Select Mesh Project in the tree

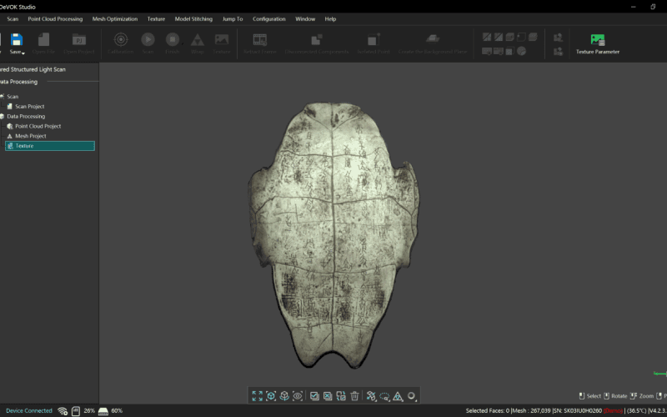point(30,136)
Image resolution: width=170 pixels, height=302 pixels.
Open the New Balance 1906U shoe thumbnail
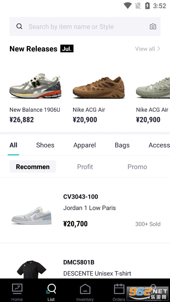coord(35,86)
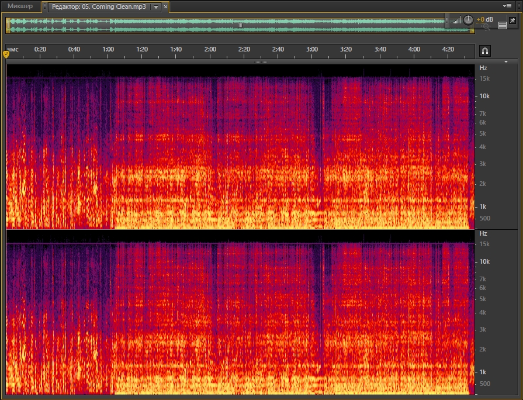Toggle the snapping magnet icon
The width and height of the screenshot is (523, 400).
(484, 51)
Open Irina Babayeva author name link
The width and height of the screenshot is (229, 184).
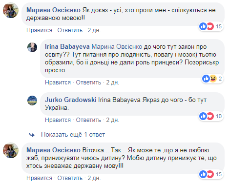67,47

═══

● Exercise description
Copy the records above precisely, and leave every image out of the copy.

● Response
Select Mesh Project in the tree

point(30,136)
Image resolution: width=170 pixels, height=302 pixels.
Open the New Balance 1906U shoe thumbnail
coord(35,86)
Toggle the snapping magnet icon
The width and height of the screenshot is (523, 400).
(484, 51)
Open Irina Babayeva author name link
The width and height of the screenshot is (229, 184).
67,47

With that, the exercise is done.